Tam da burada çocukları inceleyerek sanatın doğuşuna dair de fikirler edinebiliriz. Çocuklar farkında olmadan tüm potansiyellerini kullanarak sarılırlar yaptıklarına. Bu yanıyla sanatçı tavrına benzetirim onların bu hallerini. Buna var olmanın ağırlığını hissetme de diyebiliriz. Çocuklar bir çok hareketi çevrenin ilgisini çekebilmek için bilerek yaparlar. Sanatçının eseri karşısında duyduğu haz gibi, çocuklar da yaptıklarının takdir edilmesini beklerler.
Sanatın en büyük iletişim yollarından biri olduğunu biliriz. Betimleme gücü, iletişim, yazı ve konuşma diline mahsus değildir sadece. Sanatçı eserini ortaya koyarken; konuştuğu ya da yazdığı dilden öte, iç diliyle konuştuğunda, daha derin ve anlamlı bir ürün ortaya koymuş olur. Bunu söylerken elbette dilin gücünü yadsıdığımdan değil, sanatçının belleğindeki acıdan, aşktan, sevinçten biriken o derin mayalanmadan söz ediyorum ve bana göre bu dil sanatın kendisidir.
İnsan her çağda kendi benliğini ve kimliğini dışa vurma isteğiyle var oldu. Mağara duvarlarına çizilenleri bu kapsamda düşünmek gerekiyor. Çizdikleriyle kendini anlattı insan. Bilerek ya da bilmeden geleceğe bir miras bıraktı. O mağara duvarlarından onun izlenimlerini, yaşamını, el hünerini öğrendik. Nasıl avlandığını, nasıl yaşadığını anlattı böylece. Devamında daha iyisini çizerek, geliştirerek iletişim kurmak için güzel bir araç olarak kullandı. Zamanla bulduğu ve geliştirdiği teknolojilerle yeni iletişim dilleri geliştirdi. Sanatı sadece bu şekliyle tanımlanın, buralara sığdırmanın yanlış olacağını düşünüyorum. Taşa kazıdıklarına, ağaca yonttuklarına, mağara duvarlarına çizdiklerine verdiği ruh ve onları bir biçime sokmasıyla sanata yaklaştı insan. O biçemdir ki doğadaki varlığa ortak oldu ve doğayı işledi. Yani zekanın ve sesin ortaklaşması ile sanat ortaya çıktı.
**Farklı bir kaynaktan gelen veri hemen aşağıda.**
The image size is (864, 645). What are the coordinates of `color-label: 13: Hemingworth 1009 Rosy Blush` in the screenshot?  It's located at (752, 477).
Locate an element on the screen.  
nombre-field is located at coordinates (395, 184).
Şimdi konumuza geçiş yapabiliriz. Çocukken oynanan oyunların uzantısı olmayan hiç bir yaratıcı düşünce yetişkin insan zihninde belirmez. Çünkü insanın yaşamı süresince düşün dünyasında sınırların olmadığı tek dönem çocuklukta oyun oynadığı dönemleridir. Çocuğun zihinsel gelişimi, el-göz koordinasyonunun artması, sosyal hayata adaptasyonu bu dönemdeki oyun eğilimleriyle anlaşılır aslında. Tam da bu yüzden hayal gücüyle doğru orantılı olarak çocuğun yaşamındaki her şey potansiyel sanat aracıdır. Onlar yetişkinler gibi hayallerini kişiliksizleştirme yerine onu konuşturur, ona hikayeler anlatır, ona sarılır. Bir çakıl taşı bile onun hikayesini anlatmak için yeterlidir. Çakıl taşını boyayabilir, suya atabilir, avucunda yuvarlayabilir, onunla konuşabilir.
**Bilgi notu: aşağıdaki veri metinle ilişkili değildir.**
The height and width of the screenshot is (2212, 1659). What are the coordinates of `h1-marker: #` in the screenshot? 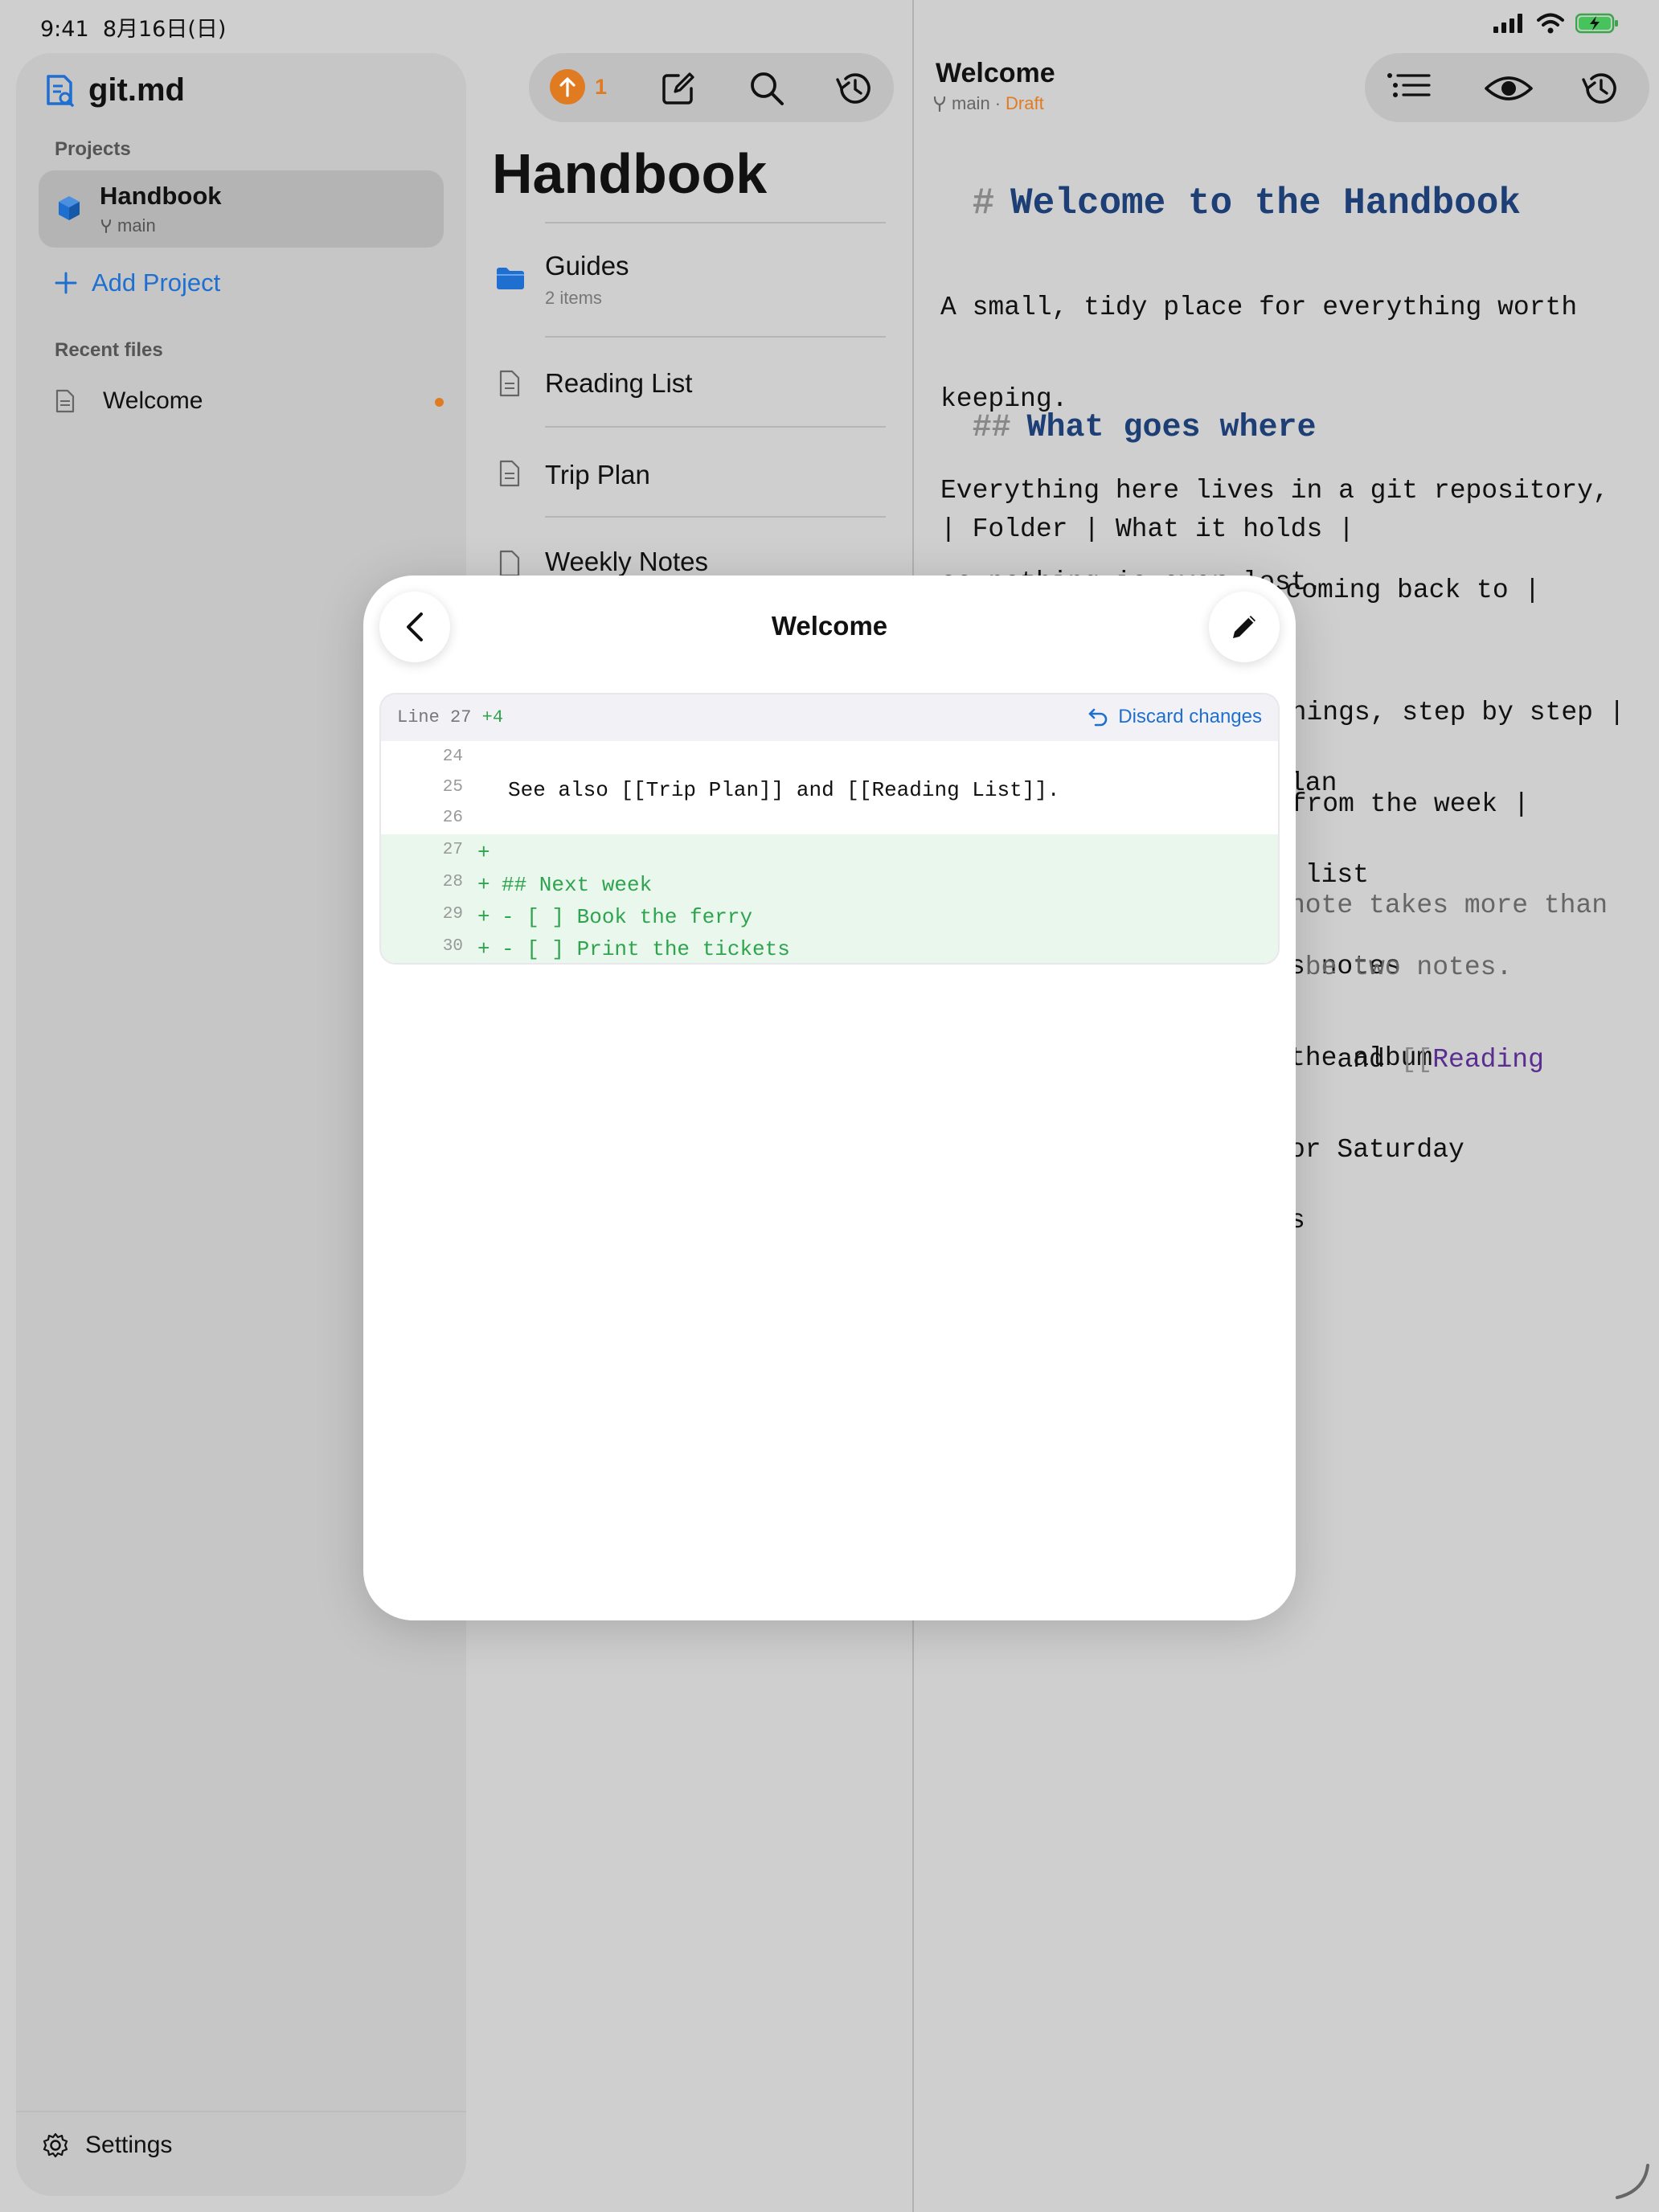 It's located at (984, 203).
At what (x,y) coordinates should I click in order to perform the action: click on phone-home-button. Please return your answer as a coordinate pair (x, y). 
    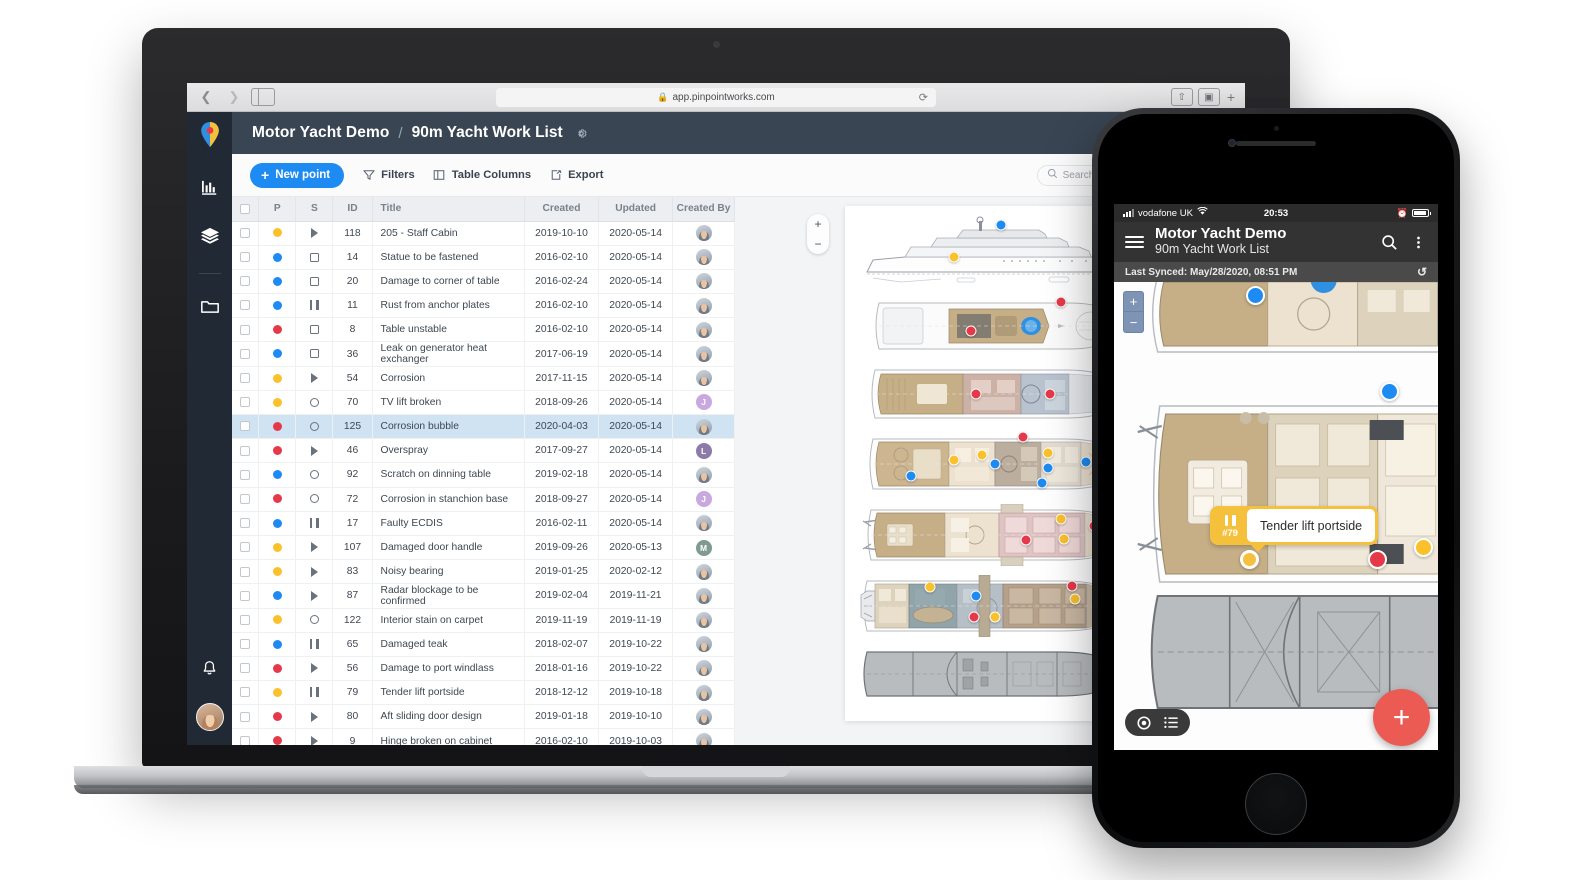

Burada Hitler örneğini vermek yerinde olacaktır. Hitler 1933’de iktidara geldiğinde piyasaya asker üniformalı onlarca oyuncak sürmekle işe başlar. Yine Amerika’nın uzay temalı oyuncaklar üretmesi buna başka bir örnek olabilir. Yani iktidarlar, çocuğun geleceğini şekillendirmesindeki etken olabilecek eşyalarla iktidarlarının geleceklerini de şekillendirmiş olurlar. Karşı durduğumuz yer tam da burasıdır. İktidarın selameti için çocuklara dayatılan sömürüyü değil, çocuğun sanatsal ve bilimsel yönünü ortaya çıkaran nesnelerle oynamasını istiyoruz.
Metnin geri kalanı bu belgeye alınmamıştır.